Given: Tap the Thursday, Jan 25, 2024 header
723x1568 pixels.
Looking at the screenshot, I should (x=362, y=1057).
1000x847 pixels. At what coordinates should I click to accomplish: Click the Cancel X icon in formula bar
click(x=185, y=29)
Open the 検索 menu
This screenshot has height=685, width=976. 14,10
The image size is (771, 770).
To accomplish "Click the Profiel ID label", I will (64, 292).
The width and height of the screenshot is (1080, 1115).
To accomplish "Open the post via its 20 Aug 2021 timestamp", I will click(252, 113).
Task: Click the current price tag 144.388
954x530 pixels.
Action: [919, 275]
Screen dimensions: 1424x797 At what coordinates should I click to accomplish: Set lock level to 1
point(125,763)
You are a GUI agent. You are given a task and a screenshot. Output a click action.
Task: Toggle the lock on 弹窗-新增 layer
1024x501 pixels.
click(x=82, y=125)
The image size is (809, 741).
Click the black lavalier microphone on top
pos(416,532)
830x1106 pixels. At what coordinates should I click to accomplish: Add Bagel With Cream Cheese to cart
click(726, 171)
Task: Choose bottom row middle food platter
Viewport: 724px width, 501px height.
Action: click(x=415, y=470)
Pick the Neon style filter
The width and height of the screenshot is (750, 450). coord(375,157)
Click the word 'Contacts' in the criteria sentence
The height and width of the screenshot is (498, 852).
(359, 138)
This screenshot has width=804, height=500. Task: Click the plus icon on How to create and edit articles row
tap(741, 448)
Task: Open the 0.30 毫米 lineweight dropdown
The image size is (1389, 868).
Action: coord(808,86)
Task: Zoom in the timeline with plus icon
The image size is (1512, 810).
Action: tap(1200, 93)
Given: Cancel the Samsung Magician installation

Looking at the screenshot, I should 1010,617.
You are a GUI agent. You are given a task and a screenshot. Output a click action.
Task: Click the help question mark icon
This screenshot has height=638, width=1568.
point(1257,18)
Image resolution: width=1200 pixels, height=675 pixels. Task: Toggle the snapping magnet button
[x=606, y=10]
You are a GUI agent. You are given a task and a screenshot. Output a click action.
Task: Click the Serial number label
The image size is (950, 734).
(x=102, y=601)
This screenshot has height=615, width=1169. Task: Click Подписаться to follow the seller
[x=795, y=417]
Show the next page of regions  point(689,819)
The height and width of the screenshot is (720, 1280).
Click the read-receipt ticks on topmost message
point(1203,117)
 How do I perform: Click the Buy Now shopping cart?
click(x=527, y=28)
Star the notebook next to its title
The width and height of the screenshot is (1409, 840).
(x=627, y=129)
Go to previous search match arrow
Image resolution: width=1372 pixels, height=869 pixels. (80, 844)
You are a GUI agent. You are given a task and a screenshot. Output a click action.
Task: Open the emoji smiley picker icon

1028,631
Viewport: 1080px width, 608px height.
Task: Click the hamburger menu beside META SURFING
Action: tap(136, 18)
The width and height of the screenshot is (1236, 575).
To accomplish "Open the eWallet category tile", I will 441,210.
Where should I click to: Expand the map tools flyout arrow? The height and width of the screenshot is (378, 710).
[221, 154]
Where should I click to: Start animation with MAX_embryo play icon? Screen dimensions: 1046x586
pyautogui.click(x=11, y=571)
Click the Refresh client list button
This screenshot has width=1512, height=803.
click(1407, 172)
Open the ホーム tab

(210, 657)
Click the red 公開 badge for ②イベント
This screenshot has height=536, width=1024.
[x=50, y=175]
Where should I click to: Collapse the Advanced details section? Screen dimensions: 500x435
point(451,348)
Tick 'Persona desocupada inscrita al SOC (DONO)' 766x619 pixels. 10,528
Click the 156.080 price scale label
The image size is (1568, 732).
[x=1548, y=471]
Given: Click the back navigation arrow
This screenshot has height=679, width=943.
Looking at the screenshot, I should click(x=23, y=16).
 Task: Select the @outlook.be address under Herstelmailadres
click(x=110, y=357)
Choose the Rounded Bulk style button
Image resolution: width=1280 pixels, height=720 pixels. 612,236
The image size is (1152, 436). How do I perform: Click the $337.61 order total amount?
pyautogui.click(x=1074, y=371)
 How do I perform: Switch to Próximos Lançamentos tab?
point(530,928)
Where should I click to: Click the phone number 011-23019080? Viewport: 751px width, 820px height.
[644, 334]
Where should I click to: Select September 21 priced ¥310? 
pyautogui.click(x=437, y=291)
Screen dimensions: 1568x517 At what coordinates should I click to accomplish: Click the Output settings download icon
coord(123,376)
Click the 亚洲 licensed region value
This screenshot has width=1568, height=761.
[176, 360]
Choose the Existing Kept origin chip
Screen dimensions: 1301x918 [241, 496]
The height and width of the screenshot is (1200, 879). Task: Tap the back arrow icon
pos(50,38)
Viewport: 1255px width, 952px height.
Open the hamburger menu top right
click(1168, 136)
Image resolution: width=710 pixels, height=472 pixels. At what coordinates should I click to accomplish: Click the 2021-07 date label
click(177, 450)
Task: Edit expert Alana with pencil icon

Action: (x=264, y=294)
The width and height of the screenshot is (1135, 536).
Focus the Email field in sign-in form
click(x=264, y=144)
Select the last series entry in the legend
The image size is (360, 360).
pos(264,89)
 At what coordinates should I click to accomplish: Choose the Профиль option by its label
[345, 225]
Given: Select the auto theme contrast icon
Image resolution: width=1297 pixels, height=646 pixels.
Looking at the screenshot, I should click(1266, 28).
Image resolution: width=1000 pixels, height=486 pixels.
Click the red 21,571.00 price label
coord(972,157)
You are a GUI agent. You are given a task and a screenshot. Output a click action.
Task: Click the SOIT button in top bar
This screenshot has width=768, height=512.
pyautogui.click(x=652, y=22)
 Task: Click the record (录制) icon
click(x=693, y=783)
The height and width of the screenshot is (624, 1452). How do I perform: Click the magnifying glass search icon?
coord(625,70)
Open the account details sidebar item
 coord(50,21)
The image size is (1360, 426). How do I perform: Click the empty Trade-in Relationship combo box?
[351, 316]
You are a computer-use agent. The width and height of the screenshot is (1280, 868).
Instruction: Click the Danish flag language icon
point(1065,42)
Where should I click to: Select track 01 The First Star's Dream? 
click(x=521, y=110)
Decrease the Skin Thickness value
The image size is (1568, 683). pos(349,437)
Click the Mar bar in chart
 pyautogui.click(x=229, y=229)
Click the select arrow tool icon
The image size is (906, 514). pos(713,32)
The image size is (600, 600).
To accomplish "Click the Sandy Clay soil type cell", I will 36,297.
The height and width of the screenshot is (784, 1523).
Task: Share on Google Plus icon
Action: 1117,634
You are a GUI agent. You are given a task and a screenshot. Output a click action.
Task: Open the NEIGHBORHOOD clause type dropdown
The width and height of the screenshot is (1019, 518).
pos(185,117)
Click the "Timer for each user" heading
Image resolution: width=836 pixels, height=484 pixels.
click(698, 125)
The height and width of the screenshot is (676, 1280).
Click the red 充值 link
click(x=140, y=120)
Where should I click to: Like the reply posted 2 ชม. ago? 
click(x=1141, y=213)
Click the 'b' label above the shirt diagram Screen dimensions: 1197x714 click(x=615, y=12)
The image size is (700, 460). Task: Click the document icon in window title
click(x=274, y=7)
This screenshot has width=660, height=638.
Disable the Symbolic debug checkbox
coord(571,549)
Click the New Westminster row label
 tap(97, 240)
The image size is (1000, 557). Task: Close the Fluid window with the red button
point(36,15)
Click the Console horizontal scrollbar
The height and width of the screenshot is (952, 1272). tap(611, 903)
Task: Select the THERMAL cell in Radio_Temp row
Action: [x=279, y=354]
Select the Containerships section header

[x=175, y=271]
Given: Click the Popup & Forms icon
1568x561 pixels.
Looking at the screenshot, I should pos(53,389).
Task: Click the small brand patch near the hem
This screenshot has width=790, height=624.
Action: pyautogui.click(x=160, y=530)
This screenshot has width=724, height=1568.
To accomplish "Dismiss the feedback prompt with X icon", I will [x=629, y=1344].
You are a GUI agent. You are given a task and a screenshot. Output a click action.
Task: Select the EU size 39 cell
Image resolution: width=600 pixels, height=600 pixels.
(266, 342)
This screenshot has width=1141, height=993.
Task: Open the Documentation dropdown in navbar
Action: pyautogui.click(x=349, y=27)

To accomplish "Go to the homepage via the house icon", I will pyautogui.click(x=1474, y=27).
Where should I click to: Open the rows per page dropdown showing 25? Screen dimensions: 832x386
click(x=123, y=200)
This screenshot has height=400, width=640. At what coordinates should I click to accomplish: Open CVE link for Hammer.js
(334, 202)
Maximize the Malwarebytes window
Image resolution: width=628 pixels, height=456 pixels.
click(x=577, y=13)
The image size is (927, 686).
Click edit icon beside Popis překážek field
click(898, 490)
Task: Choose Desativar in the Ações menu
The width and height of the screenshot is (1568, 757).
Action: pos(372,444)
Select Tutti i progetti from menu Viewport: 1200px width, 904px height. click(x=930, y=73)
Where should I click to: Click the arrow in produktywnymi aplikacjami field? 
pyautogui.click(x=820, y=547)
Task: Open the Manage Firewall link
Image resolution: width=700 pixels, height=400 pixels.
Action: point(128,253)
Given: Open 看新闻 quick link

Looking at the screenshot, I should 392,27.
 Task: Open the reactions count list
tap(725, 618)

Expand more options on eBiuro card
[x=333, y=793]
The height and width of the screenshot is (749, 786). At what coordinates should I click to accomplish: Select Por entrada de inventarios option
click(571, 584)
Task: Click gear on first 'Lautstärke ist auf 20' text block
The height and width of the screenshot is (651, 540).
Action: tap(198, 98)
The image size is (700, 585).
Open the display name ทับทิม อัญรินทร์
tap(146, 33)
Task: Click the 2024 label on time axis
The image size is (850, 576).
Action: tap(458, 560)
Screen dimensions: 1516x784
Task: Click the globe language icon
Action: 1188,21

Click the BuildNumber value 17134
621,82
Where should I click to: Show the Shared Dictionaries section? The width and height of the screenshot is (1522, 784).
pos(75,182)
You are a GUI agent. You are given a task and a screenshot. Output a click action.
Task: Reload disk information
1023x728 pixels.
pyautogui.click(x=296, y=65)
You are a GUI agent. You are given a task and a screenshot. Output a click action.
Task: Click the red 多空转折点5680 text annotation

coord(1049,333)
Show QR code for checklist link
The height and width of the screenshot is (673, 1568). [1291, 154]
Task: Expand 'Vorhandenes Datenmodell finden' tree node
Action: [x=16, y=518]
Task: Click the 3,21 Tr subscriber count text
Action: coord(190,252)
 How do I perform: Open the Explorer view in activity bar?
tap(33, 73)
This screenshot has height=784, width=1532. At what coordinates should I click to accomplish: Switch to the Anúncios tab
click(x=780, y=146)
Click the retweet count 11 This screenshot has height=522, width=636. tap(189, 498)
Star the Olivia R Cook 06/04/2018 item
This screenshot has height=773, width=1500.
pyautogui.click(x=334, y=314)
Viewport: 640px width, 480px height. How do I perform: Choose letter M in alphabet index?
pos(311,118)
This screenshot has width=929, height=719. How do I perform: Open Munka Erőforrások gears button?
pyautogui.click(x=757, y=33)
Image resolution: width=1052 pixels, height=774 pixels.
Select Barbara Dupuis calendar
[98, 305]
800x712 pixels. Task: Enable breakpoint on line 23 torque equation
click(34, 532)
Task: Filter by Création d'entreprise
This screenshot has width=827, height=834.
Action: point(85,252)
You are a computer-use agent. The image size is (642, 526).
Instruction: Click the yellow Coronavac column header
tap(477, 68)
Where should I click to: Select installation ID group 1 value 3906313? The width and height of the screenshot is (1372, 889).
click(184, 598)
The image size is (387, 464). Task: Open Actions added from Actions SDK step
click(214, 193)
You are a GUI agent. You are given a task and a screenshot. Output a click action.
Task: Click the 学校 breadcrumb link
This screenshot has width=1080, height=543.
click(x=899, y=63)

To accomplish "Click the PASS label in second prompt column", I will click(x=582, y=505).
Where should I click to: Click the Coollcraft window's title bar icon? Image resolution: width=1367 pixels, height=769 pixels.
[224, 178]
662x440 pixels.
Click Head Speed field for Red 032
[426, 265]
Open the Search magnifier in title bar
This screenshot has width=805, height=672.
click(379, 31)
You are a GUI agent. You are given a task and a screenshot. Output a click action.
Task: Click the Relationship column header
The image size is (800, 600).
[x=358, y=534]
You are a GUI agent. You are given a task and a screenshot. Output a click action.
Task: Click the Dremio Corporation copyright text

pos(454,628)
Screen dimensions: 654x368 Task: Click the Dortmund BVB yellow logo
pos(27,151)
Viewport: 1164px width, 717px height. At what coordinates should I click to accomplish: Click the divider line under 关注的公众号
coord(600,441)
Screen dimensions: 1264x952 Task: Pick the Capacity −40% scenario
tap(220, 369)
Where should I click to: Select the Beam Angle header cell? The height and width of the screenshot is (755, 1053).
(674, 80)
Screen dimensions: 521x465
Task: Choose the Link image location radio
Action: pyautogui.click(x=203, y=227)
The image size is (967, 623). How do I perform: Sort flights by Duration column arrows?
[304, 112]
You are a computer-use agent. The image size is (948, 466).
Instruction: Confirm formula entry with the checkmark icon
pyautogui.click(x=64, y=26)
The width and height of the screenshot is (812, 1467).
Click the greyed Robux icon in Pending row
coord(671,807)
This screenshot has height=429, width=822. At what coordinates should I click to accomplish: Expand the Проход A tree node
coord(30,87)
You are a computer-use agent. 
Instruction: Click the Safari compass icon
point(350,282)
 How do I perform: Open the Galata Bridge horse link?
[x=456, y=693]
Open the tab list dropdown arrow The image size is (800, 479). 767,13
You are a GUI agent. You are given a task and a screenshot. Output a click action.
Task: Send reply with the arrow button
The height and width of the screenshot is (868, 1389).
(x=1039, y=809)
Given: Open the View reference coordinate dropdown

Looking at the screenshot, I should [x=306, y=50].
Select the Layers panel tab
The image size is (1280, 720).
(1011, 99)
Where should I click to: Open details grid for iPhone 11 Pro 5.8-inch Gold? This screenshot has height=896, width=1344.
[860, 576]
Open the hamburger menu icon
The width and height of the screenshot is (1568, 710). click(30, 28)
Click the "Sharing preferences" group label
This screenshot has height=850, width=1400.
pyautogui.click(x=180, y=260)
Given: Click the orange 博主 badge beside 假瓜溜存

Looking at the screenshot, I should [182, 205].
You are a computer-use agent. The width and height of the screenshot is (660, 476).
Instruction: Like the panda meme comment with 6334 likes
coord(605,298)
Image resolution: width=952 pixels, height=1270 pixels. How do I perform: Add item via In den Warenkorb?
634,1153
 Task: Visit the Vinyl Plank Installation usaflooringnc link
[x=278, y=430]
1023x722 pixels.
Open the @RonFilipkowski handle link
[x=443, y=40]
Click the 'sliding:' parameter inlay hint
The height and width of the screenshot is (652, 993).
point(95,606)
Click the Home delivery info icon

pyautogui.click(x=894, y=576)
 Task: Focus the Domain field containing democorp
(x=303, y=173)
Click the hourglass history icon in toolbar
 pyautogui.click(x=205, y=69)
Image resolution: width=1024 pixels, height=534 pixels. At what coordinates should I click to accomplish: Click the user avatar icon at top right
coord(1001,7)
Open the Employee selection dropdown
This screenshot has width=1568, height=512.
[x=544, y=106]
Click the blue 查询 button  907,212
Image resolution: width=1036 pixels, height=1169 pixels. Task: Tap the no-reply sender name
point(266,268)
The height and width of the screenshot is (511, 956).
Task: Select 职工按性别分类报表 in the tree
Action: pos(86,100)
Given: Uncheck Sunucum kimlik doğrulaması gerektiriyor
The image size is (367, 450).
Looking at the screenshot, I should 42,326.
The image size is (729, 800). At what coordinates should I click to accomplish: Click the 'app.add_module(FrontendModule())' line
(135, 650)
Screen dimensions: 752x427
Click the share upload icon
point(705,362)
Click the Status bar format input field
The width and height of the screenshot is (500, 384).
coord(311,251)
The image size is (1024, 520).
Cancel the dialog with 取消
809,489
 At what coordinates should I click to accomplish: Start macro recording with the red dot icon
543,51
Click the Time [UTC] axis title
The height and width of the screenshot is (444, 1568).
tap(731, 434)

Description of the task: Lines holding "next": please count them in the data above and reply with the number alone.

Task answer: 2